By Jamie McGeever
ORLANDO, Florida, Sept 25 (Reuters) - There's little prospect of the Federal Reserve changing its 2% inflation target right now. But the composition of the Fed's board is changing and Jerome Powell's term as Fed Chair expires in May, so could discussions about an alternative to the fixed 2% target soon begin to percolate?
Figures on Friday are expected to show that U.S. inflation in August exceeded the Fed's 2% goal for the 54th month in a row. Even accounting for all the shocks of recent years and inbuilt flexibility in the Fed's post-COVID inflation framework, that's a long time for a central bank to miss its target.
And there's every likelihood that inflation won't get back to 2% for several more months, probably years. Fed officials' median projections don't expect headline or core PCE inflation to get back to 2% until 2028.
Even that timeline could prove to be tough. The Fed has a dual mandate, and rising risks to the employment side of it have prompted the central bank to resume its interest rate-cutting cycle. But financial conditions are the loosest in years and growth is still humming along at a decent clip, so rate cuts now could stoke price pressures further.
The Fed failing to meet its inflation target is hardly new. But the longer inflation stays above target, the more likely it is that credibility in the target and the Fed's policymaking more broadly could erode.
That may encourage the Fed to rethink the target altogether.
'ILLUSION OF PRECISION'
Changing a target that's been missed every month for over four years - essentially moving the goal posts - is certainly not a good look.
That said, trial balloons are best floated early, and one potential alternative to the current target is an inflation range, which some Fed officials have nodded to recently, most notably Atlanta Fed President Raphael Bostic.

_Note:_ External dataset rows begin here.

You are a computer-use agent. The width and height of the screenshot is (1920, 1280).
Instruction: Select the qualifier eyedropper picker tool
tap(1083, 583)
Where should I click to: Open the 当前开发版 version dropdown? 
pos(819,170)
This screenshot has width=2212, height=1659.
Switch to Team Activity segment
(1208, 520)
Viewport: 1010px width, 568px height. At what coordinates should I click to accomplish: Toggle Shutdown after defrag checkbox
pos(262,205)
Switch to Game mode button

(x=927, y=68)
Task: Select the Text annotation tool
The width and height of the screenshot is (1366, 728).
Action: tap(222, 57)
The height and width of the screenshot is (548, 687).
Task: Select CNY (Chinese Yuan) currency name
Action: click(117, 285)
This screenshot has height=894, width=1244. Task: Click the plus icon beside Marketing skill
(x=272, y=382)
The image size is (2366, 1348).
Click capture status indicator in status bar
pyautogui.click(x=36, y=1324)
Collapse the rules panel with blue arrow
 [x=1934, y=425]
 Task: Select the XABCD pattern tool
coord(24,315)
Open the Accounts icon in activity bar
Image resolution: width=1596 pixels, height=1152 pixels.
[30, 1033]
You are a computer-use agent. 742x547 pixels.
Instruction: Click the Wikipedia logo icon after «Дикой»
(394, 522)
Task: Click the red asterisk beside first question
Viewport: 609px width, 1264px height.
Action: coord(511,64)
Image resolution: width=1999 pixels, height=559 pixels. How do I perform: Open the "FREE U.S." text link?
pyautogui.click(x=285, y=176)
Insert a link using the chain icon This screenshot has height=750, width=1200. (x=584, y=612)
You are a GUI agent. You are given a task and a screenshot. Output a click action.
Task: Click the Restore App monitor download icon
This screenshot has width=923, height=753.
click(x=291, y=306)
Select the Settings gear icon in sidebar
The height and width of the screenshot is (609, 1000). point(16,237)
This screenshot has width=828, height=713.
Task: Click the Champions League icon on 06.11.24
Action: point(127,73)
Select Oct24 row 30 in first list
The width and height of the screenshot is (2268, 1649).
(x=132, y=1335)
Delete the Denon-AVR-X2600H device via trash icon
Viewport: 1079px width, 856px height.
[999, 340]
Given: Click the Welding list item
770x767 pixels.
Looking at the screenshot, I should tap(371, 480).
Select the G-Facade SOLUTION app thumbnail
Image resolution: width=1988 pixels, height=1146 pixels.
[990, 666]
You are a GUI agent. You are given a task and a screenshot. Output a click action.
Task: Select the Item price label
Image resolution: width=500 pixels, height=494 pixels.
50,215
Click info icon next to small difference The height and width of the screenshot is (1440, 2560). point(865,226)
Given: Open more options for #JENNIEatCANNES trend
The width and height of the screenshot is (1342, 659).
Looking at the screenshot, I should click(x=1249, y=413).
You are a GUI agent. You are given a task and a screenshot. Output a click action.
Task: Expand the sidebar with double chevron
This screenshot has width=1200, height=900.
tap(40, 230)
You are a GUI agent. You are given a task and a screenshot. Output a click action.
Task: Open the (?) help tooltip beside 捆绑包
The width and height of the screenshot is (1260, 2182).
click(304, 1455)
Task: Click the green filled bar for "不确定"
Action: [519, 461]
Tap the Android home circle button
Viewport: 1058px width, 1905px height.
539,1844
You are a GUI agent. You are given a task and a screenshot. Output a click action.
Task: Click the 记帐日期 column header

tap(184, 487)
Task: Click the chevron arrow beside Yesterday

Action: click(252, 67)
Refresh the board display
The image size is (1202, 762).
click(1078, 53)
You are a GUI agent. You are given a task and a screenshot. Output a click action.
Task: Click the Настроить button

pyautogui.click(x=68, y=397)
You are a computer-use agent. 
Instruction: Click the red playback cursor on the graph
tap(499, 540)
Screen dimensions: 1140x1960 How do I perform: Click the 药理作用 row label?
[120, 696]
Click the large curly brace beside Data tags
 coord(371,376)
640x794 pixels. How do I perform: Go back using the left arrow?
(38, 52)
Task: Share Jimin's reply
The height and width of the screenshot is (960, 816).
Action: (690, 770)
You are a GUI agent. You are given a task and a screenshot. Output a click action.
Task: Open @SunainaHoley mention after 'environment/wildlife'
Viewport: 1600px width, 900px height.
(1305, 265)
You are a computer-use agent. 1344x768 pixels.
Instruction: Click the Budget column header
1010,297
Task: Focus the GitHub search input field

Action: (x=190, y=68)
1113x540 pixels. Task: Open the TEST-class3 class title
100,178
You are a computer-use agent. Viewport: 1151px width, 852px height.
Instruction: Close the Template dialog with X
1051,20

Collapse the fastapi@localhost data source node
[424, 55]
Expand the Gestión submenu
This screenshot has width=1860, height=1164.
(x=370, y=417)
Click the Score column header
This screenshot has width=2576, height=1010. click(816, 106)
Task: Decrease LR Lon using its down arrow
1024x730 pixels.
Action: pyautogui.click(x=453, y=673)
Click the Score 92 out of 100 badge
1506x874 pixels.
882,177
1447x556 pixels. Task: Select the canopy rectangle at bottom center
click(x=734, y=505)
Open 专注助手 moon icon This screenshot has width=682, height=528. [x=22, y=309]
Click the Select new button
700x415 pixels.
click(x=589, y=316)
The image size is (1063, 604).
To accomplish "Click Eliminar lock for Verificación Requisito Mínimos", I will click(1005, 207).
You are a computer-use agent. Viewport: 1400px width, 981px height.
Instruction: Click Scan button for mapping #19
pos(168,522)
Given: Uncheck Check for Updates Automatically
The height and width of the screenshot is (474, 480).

In an interview with George Mason University senior research fellow David Beckworth on the Macro Musings podcast this week, Bostic said he would be open to a range in the future.
"Sometimes there's this illusion of precision, that we can move inflation to the third decimal place. I don't really think that's real," Bostic said.
"In today's environment, we're at 2.4 (percent), 2.6, 2.8, somewhere in that range, and people are asking, is that 2 (percent)? For me? No, my range would be narrower, but it's a good conversation to have," he said, adding that 1.75% to 2.25% would be a good start.
An inflation range carries the obvious advantage of providing policymakers with more flexibility than a specific point. It would give the Fed more license to have inflation above 2% while technically being in breach of its stated goal.
The wider the range, the greater the leeway, although on the flip side, inflation momentum could build up rapidly if left unchecked, forcing uncomfortably aggressive policy responses.
'VAGUER AND LONGER'
While ranges are most prevalent in emerging markets where economic volatility is usually high, they are also used by monetary authorities in advanced economies like Canada, Australia and New Zealand.
Central banks still appear to prefer more precise inflation targets rather than ranges. At least that was the conclusion the Bank for International Settlements came to in a recent study of 26 central banks that had implemented some form of inflation targeting since 1990. However, the BIS also found that the time horizon allowed to meet these more rigid targets has gotten "vaguer and longer" over time.
The latter part of that would certainly apply to the Fed - four and a half years and counting. And if Fed officials think it might take another three years to right the ship, consumers are even more pessimistic.
The latest University of Michigan survey of consumers shows one-year inflation expectations at 4.8% and five-year expectations at 3.9%. These may be on the high side given the apparent fragility of the labor market, but the Fed still won't be happy to see figures this elevated, as unanchored inflation expectations can lead to a wage-price spiral.
In economics, gradual change is usually preferred, at least by markets. So rather than making an abrupt move to a higher inflation target down the line, adopting an inflation range – which the Fed essentially already has – may be something more officials will join Atlanta Fed President Bostic in considering.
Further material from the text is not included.